Los tontos, débiles o muy rebeldes van a parar a Voluntarios Dos, para que no duren. Los que tienen enemigos, a Recreación Dos; los que cuentan con un propietario, o son adquiridos por alguien importante, pueden zafar de esas brigadas y van a Comando o Recreación Uno. Al resto, la mayoría, se los asigna a Servicios.
Plop es, sólo en la superficie, una novela sencilla. Pinedo empezó escribiendo cuentos brevísimos, hasta que vio que allí incubaba una novela. Lo primero que llama la atención es la consecuencia con la que Pinedo lleva a cabo una poética de la sustracción, una lucha contra la propia escritura. Como en los mejores cuentos cortos de Hemingway, o de Carver –aunque a la vez muy lejos de ellos–, a la novela de Pinedo parece no sobrarle una línea, una sola palabra.

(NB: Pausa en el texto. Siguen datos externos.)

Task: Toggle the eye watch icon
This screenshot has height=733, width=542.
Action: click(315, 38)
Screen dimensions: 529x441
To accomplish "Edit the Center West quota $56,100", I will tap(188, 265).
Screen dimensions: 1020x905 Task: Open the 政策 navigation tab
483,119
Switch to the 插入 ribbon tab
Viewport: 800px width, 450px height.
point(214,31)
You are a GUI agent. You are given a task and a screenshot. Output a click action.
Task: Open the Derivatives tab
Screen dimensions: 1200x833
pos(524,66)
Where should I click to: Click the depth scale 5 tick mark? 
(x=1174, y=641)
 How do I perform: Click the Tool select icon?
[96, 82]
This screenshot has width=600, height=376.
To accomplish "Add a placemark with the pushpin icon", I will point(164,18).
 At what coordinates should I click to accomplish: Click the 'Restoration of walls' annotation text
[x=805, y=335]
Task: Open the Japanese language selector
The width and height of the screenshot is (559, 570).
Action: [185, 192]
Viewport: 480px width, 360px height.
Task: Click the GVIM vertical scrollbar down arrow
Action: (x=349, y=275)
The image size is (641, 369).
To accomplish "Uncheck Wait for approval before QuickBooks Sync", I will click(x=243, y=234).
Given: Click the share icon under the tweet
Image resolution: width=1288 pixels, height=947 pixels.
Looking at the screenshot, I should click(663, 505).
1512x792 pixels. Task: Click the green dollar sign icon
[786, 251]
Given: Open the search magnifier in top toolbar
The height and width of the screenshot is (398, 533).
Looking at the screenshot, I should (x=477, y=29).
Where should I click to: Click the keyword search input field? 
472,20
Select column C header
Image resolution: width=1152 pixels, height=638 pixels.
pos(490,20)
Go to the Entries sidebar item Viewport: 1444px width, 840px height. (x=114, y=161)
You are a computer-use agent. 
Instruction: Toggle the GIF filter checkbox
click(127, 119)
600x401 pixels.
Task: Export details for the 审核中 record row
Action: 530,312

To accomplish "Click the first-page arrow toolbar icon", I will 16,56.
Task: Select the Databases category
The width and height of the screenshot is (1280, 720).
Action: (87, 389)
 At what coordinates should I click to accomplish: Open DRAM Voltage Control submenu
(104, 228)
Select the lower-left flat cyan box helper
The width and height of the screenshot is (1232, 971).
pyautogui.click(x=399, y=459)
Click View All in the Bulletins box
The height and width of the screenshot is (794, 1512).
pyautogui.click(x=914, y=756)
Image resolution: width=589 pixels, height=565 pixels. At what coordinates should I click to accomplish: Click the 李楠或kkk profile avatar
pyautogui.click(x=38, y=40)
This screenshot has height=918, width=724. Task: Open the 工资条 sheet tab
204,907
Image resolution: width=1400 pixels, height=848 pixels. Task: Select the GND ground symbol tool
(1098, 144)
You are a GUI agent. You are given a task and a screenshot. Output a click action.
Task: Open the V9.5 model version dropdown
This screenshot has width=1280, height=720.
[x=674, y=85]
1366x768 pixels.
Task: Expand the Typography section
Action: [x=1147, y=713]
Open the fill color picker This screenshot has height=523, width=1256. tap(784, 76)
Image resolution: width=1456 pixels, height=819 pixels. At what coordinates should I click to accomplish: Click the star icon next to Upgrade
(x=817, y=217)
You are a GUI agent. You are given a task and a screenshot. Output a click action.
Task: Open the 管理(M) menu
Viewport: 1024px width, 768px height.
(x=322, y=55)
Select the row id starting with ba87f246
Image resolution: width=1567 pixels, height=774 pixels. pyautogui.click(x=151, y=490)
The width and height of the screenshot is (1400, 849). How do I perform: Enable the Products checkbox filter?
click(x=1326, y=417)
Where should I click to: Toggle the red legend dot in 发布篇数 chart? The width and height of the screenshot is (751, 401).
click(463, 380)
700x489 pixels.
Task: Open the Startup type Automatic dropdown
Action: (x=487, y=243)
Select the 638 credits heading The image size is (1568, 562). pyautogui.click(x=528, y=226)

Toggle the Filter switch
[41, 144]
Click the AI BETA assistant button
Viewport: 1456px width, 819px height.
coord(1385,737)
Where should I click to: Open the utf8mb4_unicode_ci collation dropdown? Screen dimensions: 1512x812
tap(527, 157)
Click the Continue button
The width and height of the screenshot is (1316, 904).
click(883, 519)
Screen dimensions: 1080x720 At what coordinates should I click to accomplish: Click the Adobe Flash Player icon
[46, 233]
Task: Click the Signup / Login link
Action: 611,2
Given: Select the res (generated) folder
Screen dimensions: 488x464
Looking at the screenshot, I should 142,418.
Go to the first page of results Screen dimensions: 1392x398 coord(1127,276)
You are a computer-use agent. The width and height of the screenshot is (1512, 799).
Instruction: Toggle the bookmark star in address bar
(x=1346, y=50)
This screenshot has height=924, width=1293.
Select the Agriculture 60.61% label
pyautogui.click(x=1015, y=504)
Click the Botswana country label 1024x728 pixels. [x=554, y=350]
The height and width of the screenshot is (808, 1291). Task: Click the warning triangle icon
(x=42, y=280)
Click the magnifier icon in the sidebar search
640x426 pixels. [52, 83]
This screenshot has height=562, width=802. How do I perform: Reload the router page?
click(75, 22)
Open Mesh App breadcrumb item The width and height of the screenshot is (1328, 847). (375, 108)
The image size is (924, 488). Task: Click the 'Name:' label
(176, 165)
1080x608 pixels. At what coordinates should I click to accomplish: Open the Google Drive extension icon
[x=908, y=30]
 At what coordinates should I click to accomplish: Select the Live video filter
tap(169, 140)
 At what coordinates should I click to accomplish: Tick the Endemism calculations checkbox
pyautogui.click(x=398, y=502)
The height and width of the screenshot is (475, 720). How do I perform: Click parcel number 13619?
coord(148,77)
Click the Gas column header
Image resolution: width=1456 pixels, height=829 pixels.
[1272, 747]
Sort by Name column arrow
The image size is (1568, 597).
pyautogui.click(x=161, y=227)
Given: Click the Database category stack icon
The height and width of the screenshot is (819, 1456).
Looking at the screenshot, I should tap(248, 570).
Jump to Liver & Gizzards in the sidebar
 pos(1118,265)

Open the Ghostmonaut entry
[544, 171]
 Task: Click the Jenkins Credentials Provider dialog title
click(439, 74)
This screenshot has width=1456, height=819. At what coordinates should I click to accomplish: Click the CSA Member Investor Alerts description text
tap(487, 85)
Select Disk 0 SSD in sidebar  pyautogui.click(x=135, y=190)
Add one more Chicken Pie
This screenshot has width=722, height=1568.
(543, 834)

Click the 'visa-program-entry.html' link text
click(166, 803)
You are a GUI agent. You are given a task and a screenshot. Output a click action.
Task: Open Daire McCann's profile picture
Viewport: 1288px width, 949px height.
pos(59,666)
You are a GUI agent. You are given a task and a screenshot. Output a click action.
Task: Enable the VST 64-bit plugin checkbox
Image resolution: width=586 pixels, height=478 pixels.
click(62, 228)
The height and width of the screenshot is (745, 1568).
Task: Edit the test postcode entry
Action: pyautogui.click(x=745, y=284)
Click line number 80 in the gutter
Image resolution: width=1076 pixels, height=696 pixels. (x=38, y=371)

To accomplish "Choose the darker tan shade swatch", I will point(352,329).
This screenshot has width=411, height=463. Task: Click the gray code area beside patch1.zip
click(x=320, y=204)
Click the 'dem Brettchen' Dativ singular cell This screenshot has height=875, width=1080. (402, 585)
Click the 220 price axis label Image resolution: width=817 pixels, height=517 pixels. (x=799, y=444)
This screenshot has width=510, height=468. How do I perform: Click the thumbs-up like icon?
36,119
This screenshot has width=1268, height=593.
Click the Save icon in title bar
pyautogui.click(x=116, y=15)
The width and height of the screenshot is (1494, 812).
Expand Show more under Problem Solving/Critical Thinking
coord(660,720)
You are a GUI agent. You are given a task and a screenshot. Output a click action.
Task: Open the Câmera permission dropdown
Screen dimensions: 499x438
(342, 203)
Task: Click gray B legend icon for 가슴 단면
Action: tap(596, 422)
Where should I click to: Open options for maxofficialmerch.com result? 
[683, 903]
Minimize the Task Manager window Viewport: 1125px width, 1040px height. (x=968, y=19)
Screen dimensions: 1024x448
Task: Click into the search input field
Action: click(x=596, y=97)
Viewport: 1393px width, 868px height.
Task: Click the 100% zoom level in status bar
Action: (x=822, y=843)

No estaba satisfecho. Desde hacía un tiempo tenía sexo todos los días, y varias veces por día. Y no estaba satisfecho.
Se despertaba con una erección tan fuerte que le dolía.
Se había acostumbrado a dormir con alguien para usarlo a la mañana.
Aunque objeto completamente extraño a la producción actual hay, claro, una filiación posible entre Plop y un clásico de la literatura argentina contemporánea: Los pichiciegos. Para Los Pichis de Fogwill, como para El Grupo de Pinedo, hay una sola manera de vivir la vida: sobreviviendo. Sería fácil decir que Plop habla de un mundo primigenio, o de lo que quedará de nosotros cuando ninguno de nosotros esté ya aquí. Pero sería más atinado señalar que Plop es un libro que condensa el presente de la manera más radical. Que habla de nosotros hoy (la miseria diseminada, la violencia absurda, el sexo como imposición o como simple mercancía), ahora mismo, que transparenta como pocas ficciones los mecanismos que mueven los hilos de nuestra sociedad. Una novela del presente, entonces, apenas disfrazada de distopía.
Lo bajan con una soga atada a un pie. Por la mitad lo sueltan.
Cae al barro.
Hace plop.
Pero Plop es también, o sobre todo, una lograda parábola sobre el poder: sobre el camino hacia su obtención y los intentos por mantenerlo. Aunque no se sepa bien por qué, ni para qué. Es en este último sentido, y no en la posibilidad de ser leída como un viaje espeluznante hacia la degradación antropológica, en donde se cifra la rotunda vigencia y actualidad de esta novela breve, revulsiva, imperdible.